(Problem statement)
Search the data for the word "computer" and copy every line where it occurs.

________________________________________

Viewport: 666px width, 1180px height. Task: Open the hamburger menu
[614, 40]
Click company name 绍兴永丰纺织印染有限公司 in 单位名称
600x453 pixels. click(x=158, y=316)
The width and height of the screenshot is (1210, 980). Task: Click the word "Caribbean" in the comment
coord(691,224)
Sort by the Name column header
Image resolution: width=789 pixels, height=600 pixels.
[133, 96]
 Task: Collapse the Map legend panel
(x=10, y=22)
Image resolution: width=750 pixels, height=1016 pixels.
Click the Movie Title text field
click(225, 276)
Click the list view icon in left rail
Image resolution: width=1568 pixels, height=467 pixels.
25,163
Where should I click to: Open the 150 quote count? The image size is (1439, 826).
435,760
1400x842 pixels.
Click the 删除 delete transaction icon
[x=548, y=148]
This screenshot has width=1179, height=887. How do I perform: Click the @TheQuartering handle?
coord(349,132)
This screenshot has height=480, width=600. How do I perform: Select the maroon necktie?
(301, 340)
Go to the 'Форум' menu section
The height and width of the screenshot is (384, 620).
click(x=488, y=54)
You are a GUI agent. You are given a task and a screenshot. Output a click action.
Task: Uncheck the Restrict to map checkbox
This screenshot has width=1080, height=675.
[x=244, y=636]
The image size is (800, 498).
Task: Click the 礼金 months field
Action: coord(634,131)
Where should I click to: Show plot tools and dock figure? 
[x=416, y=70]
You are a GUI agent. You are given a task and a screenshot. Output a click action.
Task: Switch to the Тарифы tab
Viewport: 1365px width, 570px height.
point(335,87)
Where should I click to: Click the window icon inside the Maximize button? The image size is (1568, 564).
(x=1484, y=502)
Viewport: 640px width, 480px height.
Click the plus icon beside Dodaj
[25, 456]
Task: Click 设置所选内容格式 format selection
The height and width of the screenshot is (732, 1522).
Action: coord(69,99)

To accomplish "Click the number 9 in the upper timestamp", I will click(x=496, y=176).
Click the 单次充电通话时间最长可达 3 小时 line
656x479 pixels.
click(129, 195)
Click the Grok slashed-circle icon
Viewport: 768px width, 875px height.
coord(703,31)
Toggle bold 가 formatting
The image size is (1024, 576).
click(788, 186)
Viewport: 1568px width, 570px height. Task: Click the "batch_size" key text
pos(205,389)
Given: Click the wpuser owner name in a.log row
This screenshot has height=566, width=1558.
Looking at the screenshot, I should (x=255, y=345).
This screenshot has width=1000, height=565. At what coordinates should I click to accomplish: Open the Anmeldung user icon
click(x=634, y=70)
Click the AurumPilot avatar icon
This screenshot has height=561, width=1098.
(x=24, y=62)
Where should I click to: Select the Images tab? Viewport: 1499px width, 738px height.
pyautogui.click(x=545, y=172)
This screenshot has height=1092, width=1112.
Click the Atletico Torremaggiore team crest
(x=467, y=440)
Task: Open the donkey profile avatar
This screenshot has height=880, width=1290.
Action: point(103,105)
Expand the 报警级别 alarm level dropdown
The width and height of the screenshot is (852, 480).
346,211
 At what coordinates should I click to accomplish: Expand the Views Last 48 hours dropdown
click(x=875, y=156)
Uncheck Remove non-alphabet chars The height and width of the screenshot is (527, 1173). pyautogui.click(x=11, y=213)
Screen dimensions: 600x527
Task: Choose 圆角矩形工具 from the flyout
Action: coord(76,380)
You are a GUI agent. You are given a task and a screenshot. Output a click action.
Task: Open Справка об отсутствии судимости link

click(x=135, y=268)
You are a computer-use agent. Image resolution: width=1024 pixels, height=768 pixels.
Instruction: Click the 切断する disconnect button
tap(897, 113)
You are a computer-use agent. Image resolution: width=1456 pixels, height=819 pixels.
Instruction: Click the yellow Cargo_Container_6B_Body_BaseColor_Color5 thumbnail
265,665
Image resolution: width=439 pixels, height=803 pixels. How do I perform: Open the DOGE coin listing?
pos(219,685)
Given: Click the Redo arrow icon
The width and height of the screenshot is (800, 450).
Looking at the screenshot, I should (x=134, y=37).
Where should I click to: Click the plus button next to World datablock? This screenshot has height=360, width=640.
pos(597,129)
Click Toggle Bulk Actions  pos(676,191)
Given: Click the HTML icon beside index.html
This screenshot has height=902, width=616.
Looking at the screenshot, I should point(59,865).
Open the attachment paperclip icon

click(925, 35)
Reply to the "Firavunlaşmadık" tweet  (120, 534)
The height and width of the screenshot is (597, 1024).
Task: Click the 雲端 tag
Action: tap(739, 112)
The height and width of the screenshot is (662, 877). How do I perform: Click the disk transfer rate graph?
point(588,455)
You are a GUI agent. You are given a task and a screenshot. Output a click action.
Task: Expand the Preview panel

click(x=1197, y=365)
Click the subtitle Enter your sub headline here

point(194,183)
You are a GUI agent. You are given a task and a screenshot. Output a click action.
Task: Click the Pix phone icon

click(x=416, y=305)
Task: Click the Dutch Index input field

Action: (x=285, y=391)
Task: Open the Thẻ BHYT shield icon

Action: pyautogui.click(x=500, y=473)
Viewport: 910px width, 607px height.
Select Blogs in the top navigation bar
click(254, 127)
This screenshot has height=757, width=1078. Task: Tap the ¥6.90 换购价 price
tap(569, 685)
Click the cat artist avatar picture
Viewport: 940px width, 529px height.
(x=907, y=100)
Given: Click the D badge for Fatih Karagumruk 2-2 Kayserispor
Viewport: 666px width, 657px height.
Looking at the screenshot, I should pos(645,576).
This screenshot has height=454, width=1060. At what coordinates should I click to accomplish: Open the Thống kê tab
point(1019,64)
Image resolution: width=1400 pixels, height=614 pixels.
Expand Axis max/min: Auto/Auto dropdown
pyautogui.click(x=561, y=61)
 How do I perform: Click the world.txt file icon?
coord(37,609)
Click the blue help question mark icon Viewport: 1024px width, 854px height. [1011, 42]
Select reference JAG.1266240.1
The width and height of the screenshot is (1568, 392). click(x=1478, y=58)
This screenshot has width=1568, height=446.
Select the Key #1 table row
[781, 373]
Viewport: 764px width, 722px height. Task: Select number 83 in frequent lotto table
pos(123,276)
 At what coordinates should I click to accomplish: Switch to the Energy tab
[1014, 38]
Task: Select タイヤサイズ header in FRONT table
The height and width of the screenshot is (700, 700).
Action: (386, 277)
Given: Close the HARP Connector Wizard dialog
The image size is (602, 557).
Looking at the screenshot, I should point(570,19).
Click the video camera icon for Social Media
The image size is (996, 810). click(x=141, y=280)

________________________________________

(Response to this task)
You are a computer-use agent. Image resolution: width=1024 pixels, height=768 pixels.
You are a computer-use agent. Image resolution: width=1456 pixels, height=819 pixels.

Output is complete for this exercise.